Marketing is more complex than ever before. But Rajeev Batra, the Sebastian S. Kresge Professor of Marketing and Director of Yaffe Center for Persuasive Communication at the University of Michigan, Ross School of Business, tells Prasad Sangameshwaran that the old adage, look before you leap, still holds true.

Everyone magnifies

We are seeing a hypersensitivity to the danger of offending somebody. We have millions and millions of customers out there. Given the new media and the transparency of new media and so on, people will talk all the time. Everybody will not be happy. Something you do might offend somebody and that will lead to sparks. Unless you do something egregious and terrible and it blows up massively, I think companies just need to take a deep breath and not worry too much. It’s not as if people did not say bad things about the brand before. Before social media, there was word of mouth. If people did not like a brand, they told their friends. That still happens, except that this time it gets magnified. You can track it somehow through sentiment measures, twitter commentary and things like that.

I think some companies are over-reacting and over-investing. They don’t need to do that. Having said that, there is certainly more scrutiny by consumers. What you could get away with in the past, you cannot get away with today. So companies have to be more conscious of what they do, because somebody is going to find out.

Everyone chases efficiency

Efficiency has been an age-old question with the marketing profession. But in new media and social, people do not know what the right metrics are. Many are still experimenting. I think gradually people are getting away from what I call the ‘vanity metrics’ and getting more hard-nosed. That’s a good thing. More than ever before, marketers at all levels, including CMOs, need to become more comfortable with data. The days are gone when you could do back of the envelope calculations and judgement and trust the agencies and surveys and make decisions. That age of innocence is gone. Because if every marketer is striving for efficiency, how can you not be comfortable with numbers? That being said, the numbers just give you indication of cost per click, cost per thousand and so on. But you still need judgement of what is the right metrics. You need to go beyond efficiency to effectiveness. You cannot drown in numbers. You need to be sure of what is the right number we need to use. That still requires old-fashioned judgement. People who are too close to the data sometimes lose track of it.

There is a lot of buzz these days about real time marketing. When adversity strikes another business, it could be an opportunity for you to use your brand in a positive way. Companies jump on to this. But there is a danger there. You have to be genuine. You cannot be seen to be taking advantage of someone else’s misfortune. There have been many cases when companies had to take a lot of flak and push back when it became apparent to the world that this is just clever marketing but not genuine empathy for someone else. There was Kraft which had a product in America called Macaroni and Cheese. I do not remember the exact thing. But they shipped truckloads of Mac and Cheese to somebody, but the amount of money they spent in publicising what they were doing was more than the value of food that they were giving away, which is clearly a case that it was done for marketing reasons and not for genuine reasons. There was a lot of negative sentiments generated by that.

Everyone is anxious

We all know that the pace of change has picked up. So all products and business models are in danger than before. Consumer lifestyles are changing. Expectations are changing more rapidly than ever before. Companies are more concerned about the uncertain future and the pace of change. Innovation is being pushed. But companies are also concerned about predicting the future. The first question is about how the market demand changes, how the nature of the customer will change. In automobiles, the premise that all households will buy multiple cars is changing. Car-sharing is growing as a model in the West. Young customers are not buying cars because their parents used to buy cars at a certain age. There is also a technology change in that industry from diesel and petrol to electric and hybrid. That’s one sector where it’s hard to predict how things will shape up 10 years from now. Technology and telecommunications, we all know how things are changing.

Everyone imitates

The main thing to avoid is being swept away by trying to mimic what others are doing. We certainly see that in how everybody uses new media. That’s the best example where everybody copies everybody else because there is this fear of being left behind. I am not saying you do not need to follow competition or consumer trends. Yes, you need to know what they are doing. But think a little. We just need to be critical and not jump into something.

Boards need to be a lot more patient with their CMOs because, otherwise, you are encouraging the use of many short-term metrics. That’s not a good solution. Think through the needs of the business and the brand. Make sure you have put the right metrics and objectives in place. That will take time. Once you have that, then you can assign the appropriate time frame to each of your objectives. If you put pressure of quick returns, then you will have short-term tactics that have vanity value but no long-term meaningful business building strategies.
**********
# WORK REQUEST 1
Translate this sentence from the marketing interview into Spanish: "What you could get away with in the past, you cannot get away with today."
# WORK REQUEST 2
List every section heading in the marketing interview.
# WORK REQUEST 3
Answer these questions using the marketing interview:
(a) Which company shipped truckloads of Macaroni and Cheese?
(b) What term is used for the metrics that people are gradually moving away from?
(c) In which sector is it hard to predict how things will shape up 10 years from now?
**********
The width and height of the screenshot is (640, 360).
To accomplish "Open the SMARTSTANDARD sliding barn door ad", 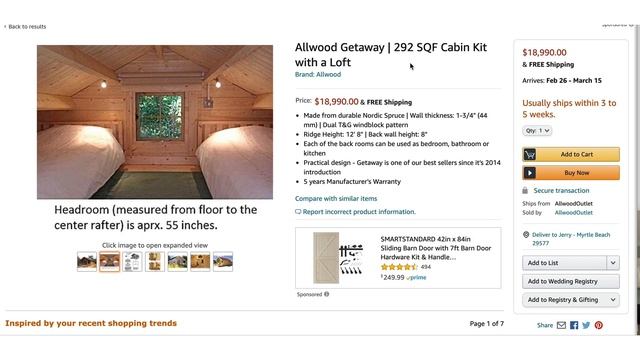I will [398, 258].

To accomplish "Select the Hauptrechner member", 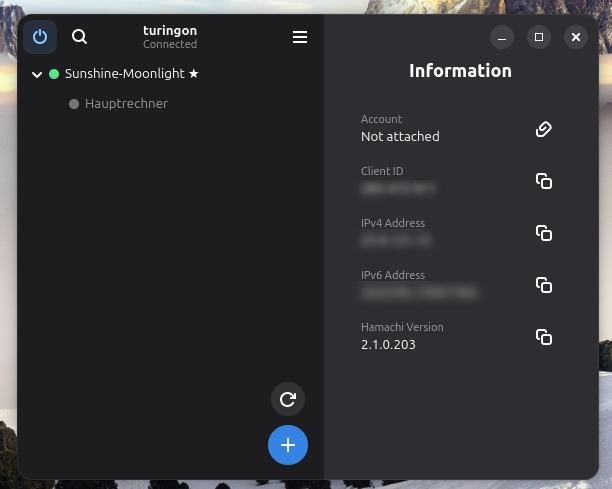I will click(126, 104).
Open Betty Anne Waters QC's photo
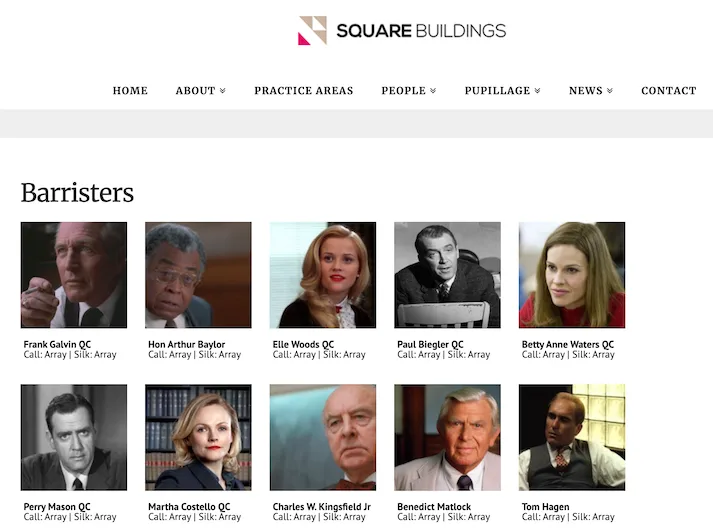This screenshot has height=532, width=713. [x=572, y=275]
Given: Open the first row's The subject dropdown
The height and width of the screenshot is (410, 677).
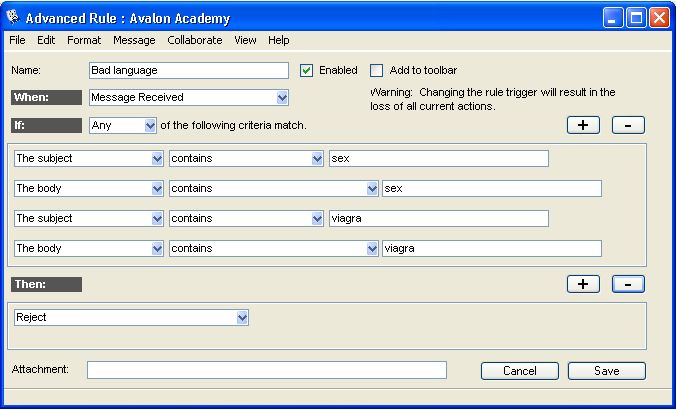Looking at the screenshot, I should pos(157,159).
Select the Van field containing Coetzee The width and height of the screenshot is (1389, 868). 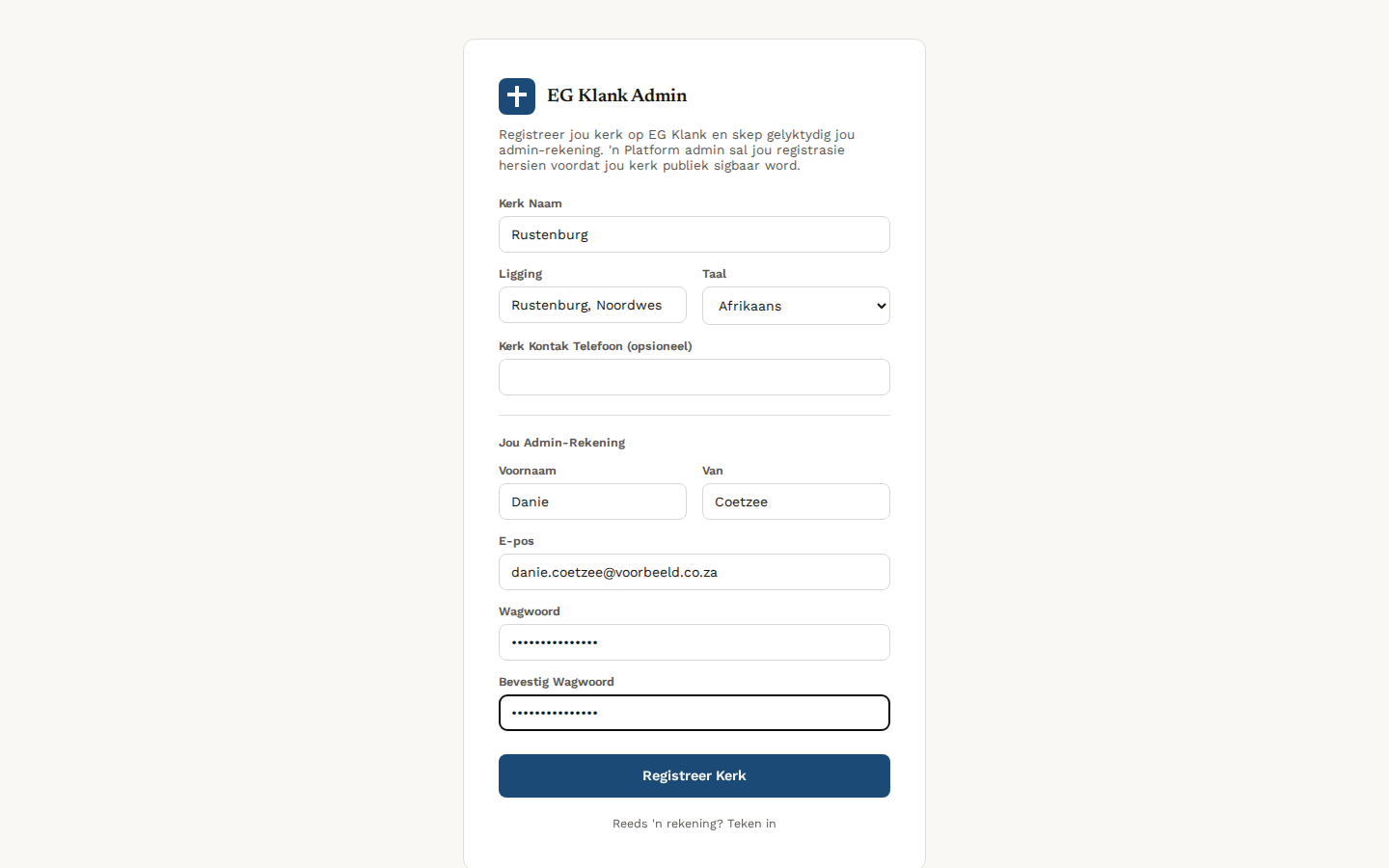point(796,502)
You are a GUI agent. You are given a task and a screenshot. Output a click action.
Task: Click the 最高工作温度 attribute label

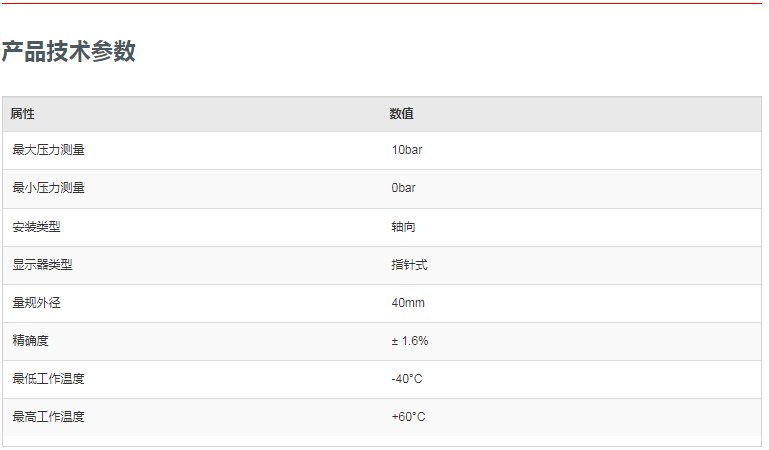click(x=49, y=417)
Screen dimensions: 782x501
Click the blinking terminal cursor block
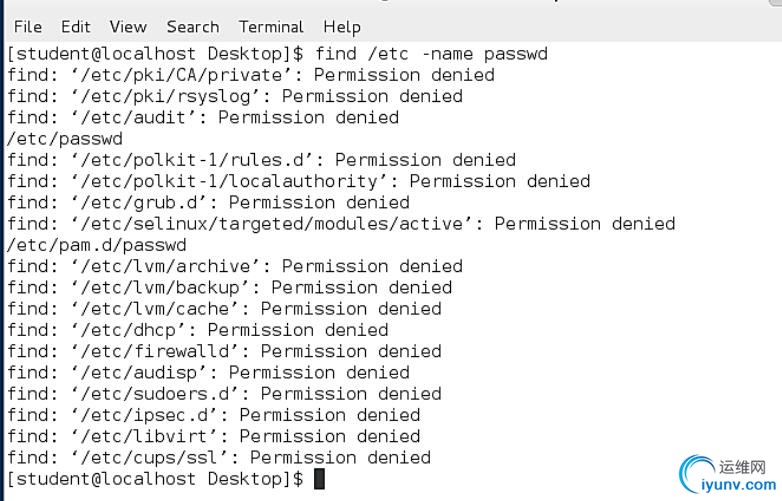click(319, 479)
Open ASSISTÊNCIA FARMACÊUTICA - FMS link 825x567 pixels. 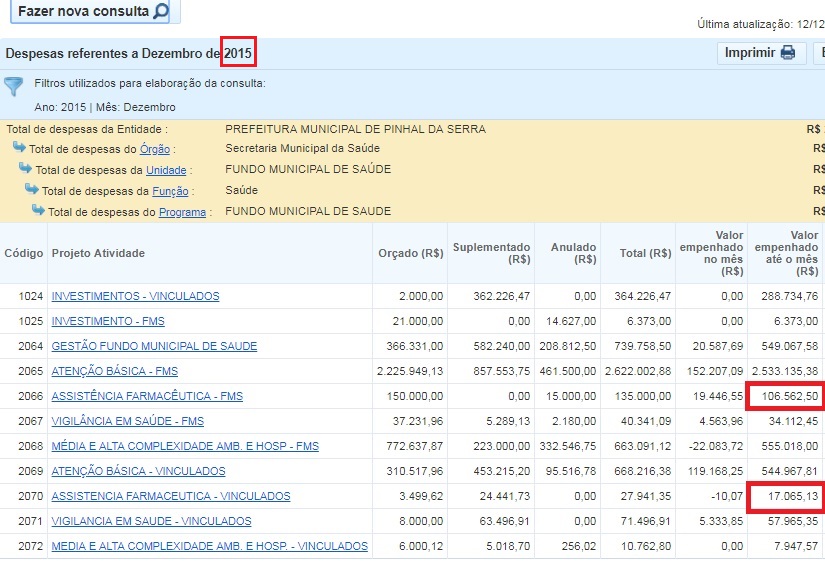147,396
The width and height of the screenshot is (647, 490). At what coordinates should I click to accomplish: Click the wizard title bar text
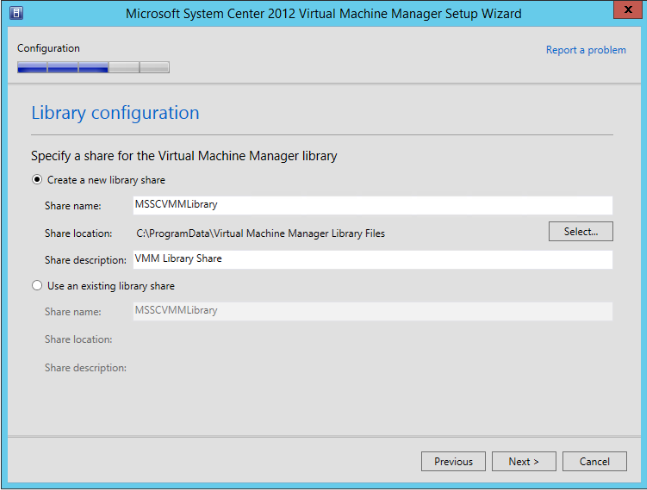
**********
# ANSWER AREA 1
Lo que se podía hacer impunemente en el pasado, hoy ya no se puede hacer impunemente.

# ANSWER AREA 2
Everyone magnifies
Everyone chases efficiency
Everyone is anxious
Everyone imitates

# ANSWER AREA 3
(a) Kraft
(b) Vanity metrics
(c) Automobiles